16/01/2008

hier...


Beaubourg, janvier 2008

Il n'y avait personne. J'étais assis, je pensais à rien quand le premier est arrivé, il a dit :
- Agitation. S'agiter, tourner autour, fébriles. Remuer des corps, se secouer, soubresaut. Même pas de la souffrance : souffretage, souffraille. Je deteste les musées, rien n'y est à sa place, c'est même pas des asiles. Monstrueux étalages, petits fragments de vies maladroitement rafistolés, bouts de fils de fer, clous, sanglages, boulons, plâtre, signalitique incompréhensible, officielle, charte, étiquettes, numéros, passage au rayon cartes postales. Ca sent la ruine, les oeuvres comme des cadavres sous une lumière de morgue, institutionelle. De la chair figée, vie embaumée, mise à l'écart du monde, du souffle du vent, de son endroit naturel. Accumulation sans queue ni tête, argumentaire construit autour de l'oppotunité des stocks et des calendriers. .............. Qu'on brûle les musées, qu'on rende les statues à l'air libre et qu'on affiche les tableaux dans les couloirs des écoles, des usines, des supermarchés. Oui qu'on les brûle ces cimetieres blancs et qu'on en parle plus, Beaubourg grosse chaudière, incinérateur abominable, c'est pas tes tuyaux, tes cheminées que je hais c'est tes cendres à l'intérieur !!!"
Un autre est venu et a crié avec lui :
- Oui qu'on les brûle ces cimetieres blancs et qu'on en parle plus.
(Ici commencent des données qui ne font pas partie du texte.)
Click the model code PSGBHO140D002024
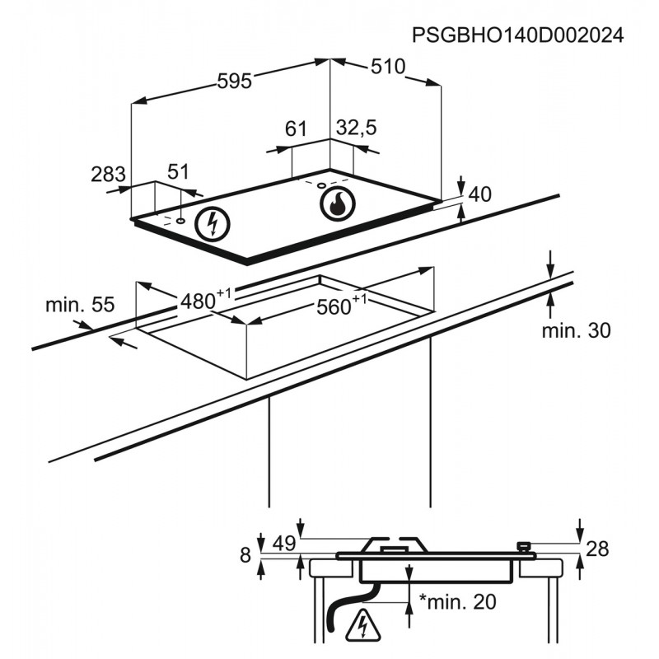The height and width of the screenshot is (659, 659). (x=516, y=35)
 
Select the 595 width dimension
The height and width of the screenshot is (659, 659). (x=234, y=81)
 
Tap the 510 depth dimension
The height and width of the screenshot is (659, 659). (x=387, y=67)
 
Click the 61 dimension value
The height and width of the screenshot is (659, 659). (x=296, y=129)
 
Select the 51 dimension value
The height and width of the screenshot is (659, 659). (x=179, y=171)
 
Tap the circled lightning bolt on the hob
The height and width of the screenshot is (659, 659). (x=213, y=223)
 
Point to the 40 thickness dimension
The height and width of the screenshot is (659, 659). (x=479, y=195)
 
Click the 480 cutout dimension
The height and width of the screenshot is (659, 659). (x=199, y=301)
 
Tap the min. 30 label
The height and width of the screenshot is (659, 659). (x=577, y=331)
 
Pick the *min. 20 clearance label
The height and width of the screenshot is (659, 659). (x=458, y=602)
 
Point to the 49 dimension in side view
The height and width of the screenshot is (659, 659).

Un troisième s'est joint à eux :
-Ta révolte me fait écho et me réjouis. En parallèle de ce que tu dis, j'ai songé à ce qu'est un livre : momie de paroles ! Paroles enterrées vivantes, alors qu'on est là, bien présents, avec des bouches et des oreilles, tout ce qu'il faut et .... qu'on s'en prive. Sommes-nous mutilés ? [Et puis, j'ai aussi envie de dire que l'art présenté comme on nous le présente, c'est l'art corrompu et dégardé par la "communication". Oui ?]
Quelqu'un qu'on ne connaît pas s'est levé pour leur demander :
-C'est du l'art ou du cochon ? Le musée, c'est un lieu, comme un livre, ou un bar, on y va pareil, non? L'art dans les usines, les supermarchés? Que faire ? Séparer le sacré du religieux , dynamiter le temple-beaubourg, pendre les curés et les propriétaires... Mais, peut-être plutôt que de "faire venir l'art au peuple" faire venir le peuple à l'art, car le peuple est un gens comme les autres, c'est dans ce chemin qu'il s'approprie ...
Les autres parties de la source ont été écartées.